A same-sex couple in Kentucky urges governor: don’t appeal equality
March 05, 2014
Editors' Note: This guest column was written by Summer Davies on behalf of herself, her wife Sarah, and their daughter Kate. The women are legally married and they celebrated with great joy on February 12, when U.S. District Court Judge John G. Heyburn ruled in Bourke v. Beshear that Kentucky must respect the marriages of same-sex couples legally performed in other states. Now, with their Governor indicating that he will appeal the ruling, the couple speaks out about their family and urges their governor to stop standing in the way of equality.
I've lived in Kentucky for most of my life, and over the past three and a half years, I've built a home here with my wonderful wife, Sarah, right in my hometown of Lexington.
We're raising our 18-month-old daughter Kate, and we're eagerly expecting our second child. We're so happy to call Kentucky our home.
We were even happier on February 12, 2014, when a federal judge ruled that our state must recognize the legal marriages of same-sex couples - couples just like us, who got married out of state.
Sarah and I tied the knot in Washington, D.C. on October 15, 2011. Since then, we've watched as same-sex couples won the freedom to marry in 17 states and DC, and we rejoiced when the U.S. Supreme Court struck down the core of the Defense of Marriage Act and extended to us all of the federal protections of marriage.
We were so grateful for the judge's decision last month - for bringing us one step closer to fair treatment in the home that we love. But this week, Kentucky Governor Beshear said that he intends to appeal the ruling, even though our Attorney General said that the marriage ban in our state is indefensible.
We were so proud to see the Attorney General say that he would not appeal the ruling - and we are equally disheartened by the governor's decision to stand in the way of equality for all families.
We want the same things every other family wants - we are not asking for anything more than the same basic rights that everyone deserves. We want our commitment to one another to be respected.
When we decided to declare our commitment to each other more than two years ago, it was critically important to us that our marriage was solemnized and legal. We knew that we wanted to have a family, and we knew that it would be difficult for us to protect our children under the laws of our home state.
Sure enough, when we welcomed Kate into the world 18 months ago, I was a legal stranger to our daughter. Under the law, I had the same relationship with her as a hired teenage babysitter. I was the first person to hold our daughter, but I cannot be listed on her birth certificate.

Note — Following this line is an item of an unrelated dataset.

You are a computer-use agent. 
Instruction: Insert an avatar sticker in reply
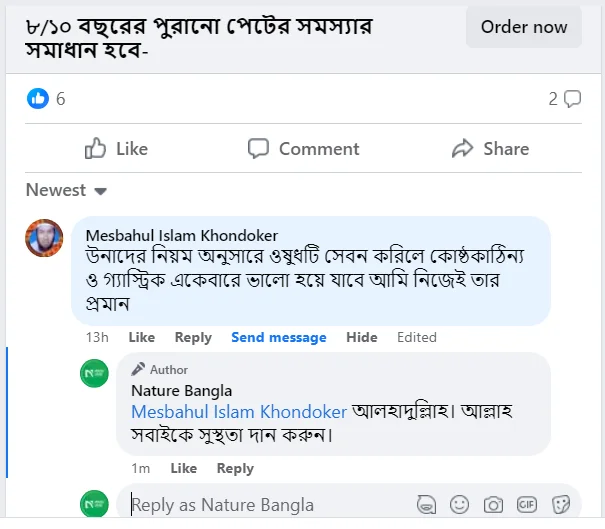pos(427,504)

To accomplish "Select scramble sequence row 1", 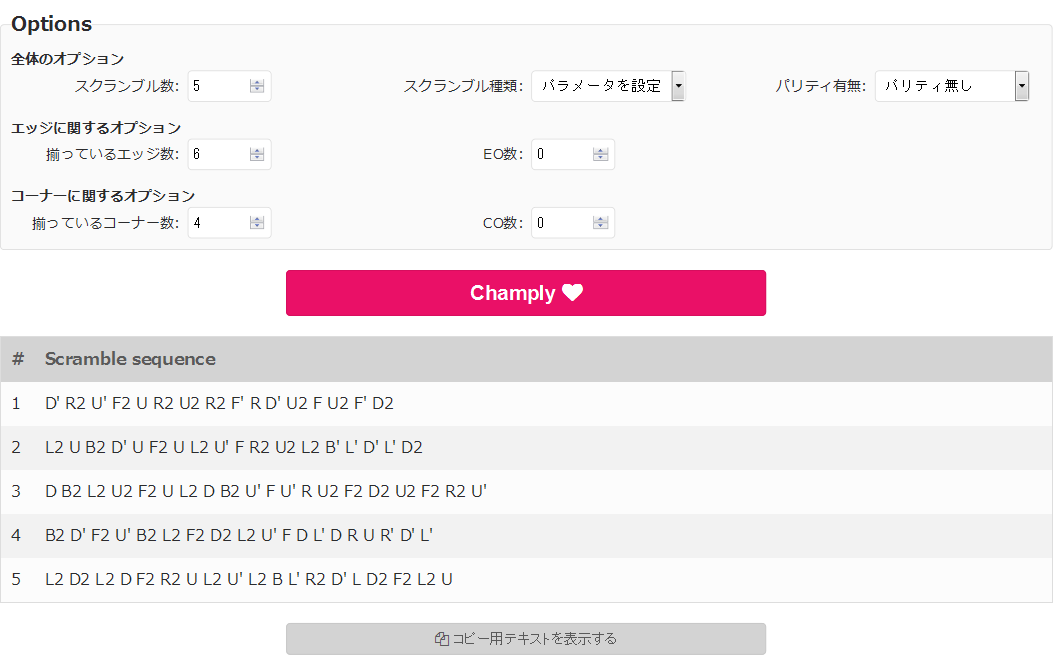I will click(526, 403).

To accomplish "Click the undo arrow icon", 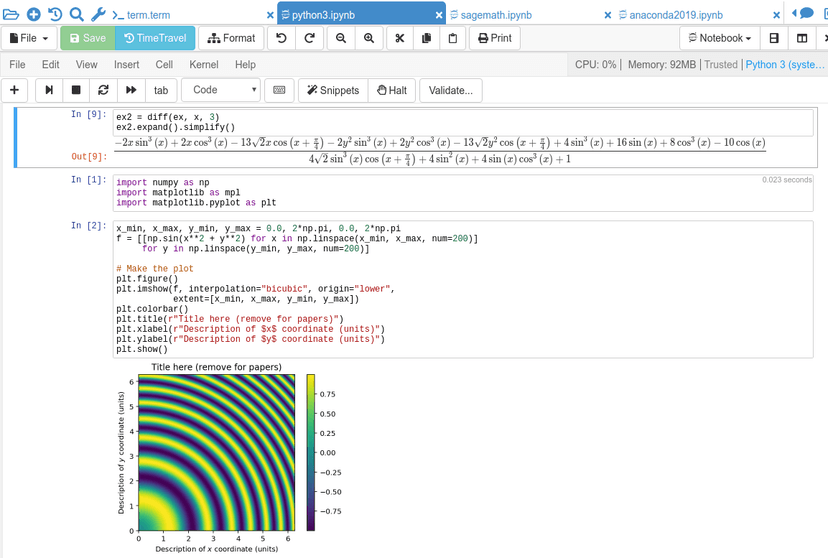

We investigated our legal options and decided that our best bet was a “friendly lawsuit." I had to sue my own spouse for joint custody of the child I was nursing. We had to hire separate attorneys to represent our interests. Sarah had to waive her right to full custody, even though she is Kate’s biological parent. Our attorneys helped us to create a coparenting agreement that is designed to give Kate the fullest protection possible under the law. After thousands of dollars and reams of paper, I am still considered only a “joint custodian” to Kate and am not allowed to adopt her. It was ridiculous.
The security of our entire family remains at risk because of state laws that deny same-sex couples the dignity of being able to marry and grow their families with all of the protections that different-sex couples have. We are desperate for the right to adopt and to formalize my relationship with the kids. Both of their parents have been present and involved every day of their lives, and have always been committed to putting them first—but our state will not allow them this most basic of protections because they have two moms.
We have spent thousands and thousands of dollars trying to legally replicate the benefits of recognized marriage, and still we fall short in Kentucky. We have the same expenses as any other family - a college fund, daycare tuition, Gymboree, vet bills for our aging pets, new windows, a car payment - and I can think of ten other terrific ways we could have used the money.
But instead, we needed to pour it into basic security measures that would be automatically in place if only our marriage was recognized. And we’ll need to do it all over again when the baby is born this summer.
We are just a normal family. We wash dishes and hate it. We pay bills and worry about finances. We change a million diapers. Our daughter wants to read the same three books over and over and over again. We stand on the lawn and talk with our neighbors. Some nights we give up on dinner and order a pizza. Our laundry is never finished. The pets drive us crazy. The car needs an oil change. Kate keeps on growing and needs longer pants again. We have the same chaos and worries and chores as everyone else does - and we also take comfort in the same things everyone else does: Our family. Our home. The unshakable love that we find at the roots. We aren’t any different.
So what happens now? What do we have to do next? If our governor appeals, we will have to wait for this to spin out in court - it could be months, even years, before our marriage recognition is settled now. And it is so disheartening.
Marriage matters to us because we don’t want our kids to grow up feeling like their family is second-class. We just can’t understand why our state government should continue to insist that we are somehow less deserving of the basic right to family security. We are trying to do the right thing by providing for ourselves and our kids, taking responsibility for our own commitments.
It was a relief to have the support that last month's ruling represents - and we are really proud of those families and attorneys pushing for victory. But when will our elected officials - the people who represent our families and our communities - stop standing in the way of equality once and for all? When will they see that our family just wants the basic respect afforded to all other families?